═════ Source information ═════

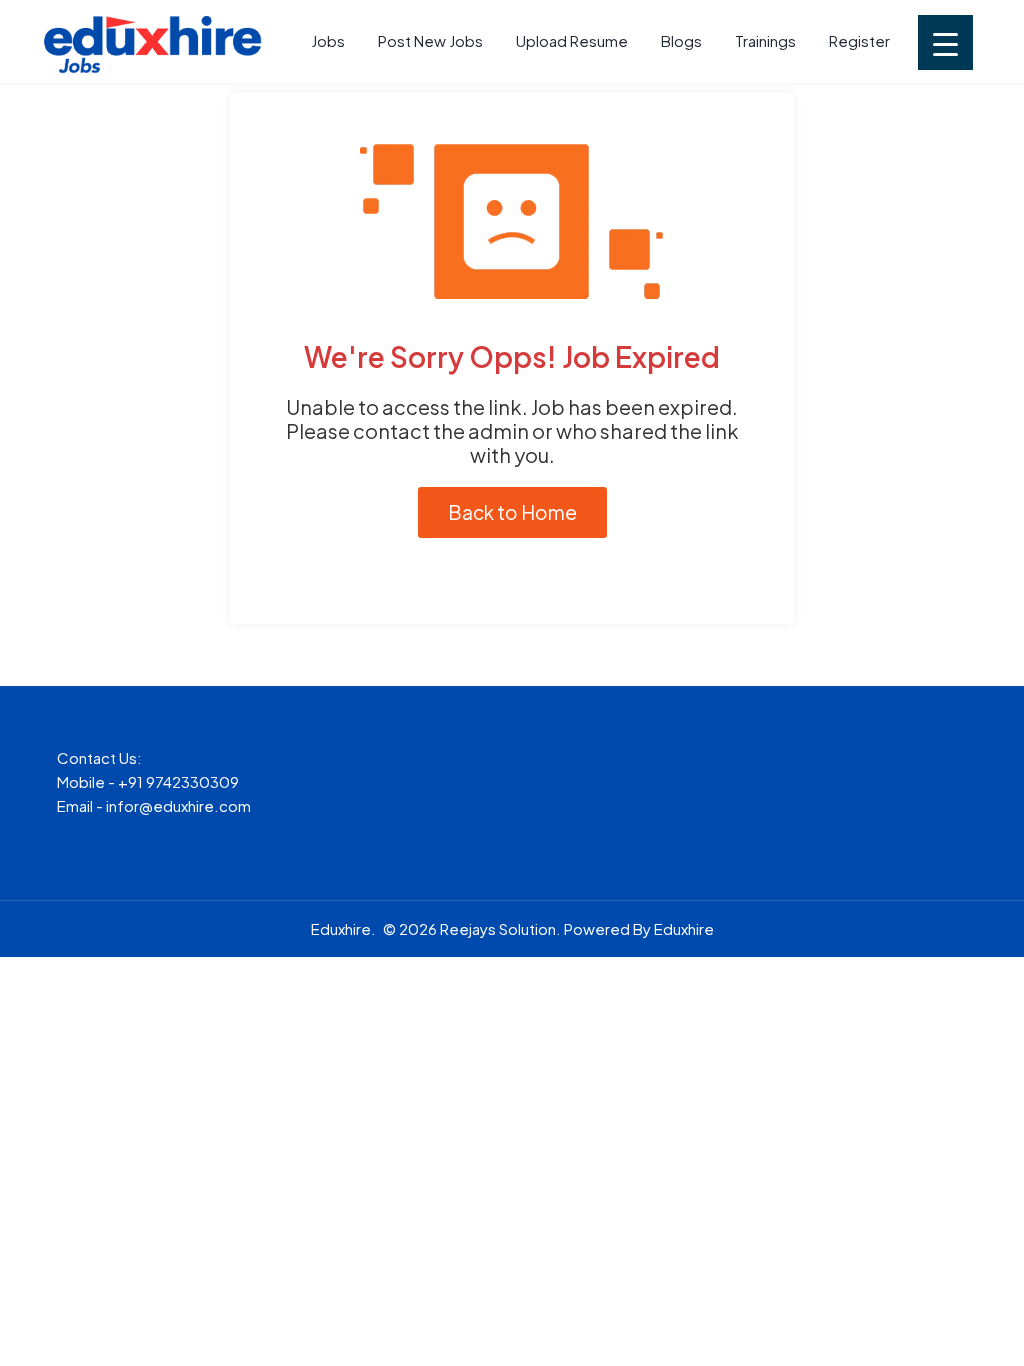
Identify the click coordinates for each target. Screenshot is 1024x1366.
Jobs (328, 40)
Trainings (765, 40)
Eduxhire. (343, 928)
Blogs (681, 40)
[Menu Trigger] (945, 42)
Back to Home (512, 512)
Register (859, 40)
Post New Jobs (430, 40)
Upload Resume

═════

## What to produce
Copy out the line holding "Blogs (681, 40)" along with all lines after it through the end of the entries, exactly and only these.

## Reply to the exercise
Blogs (681, 40)
[Menu Trigger] (945, 42)
Back to Home (512, 512)
Register (859, 40)
Post New Jobs (430, 40)
Upload Resume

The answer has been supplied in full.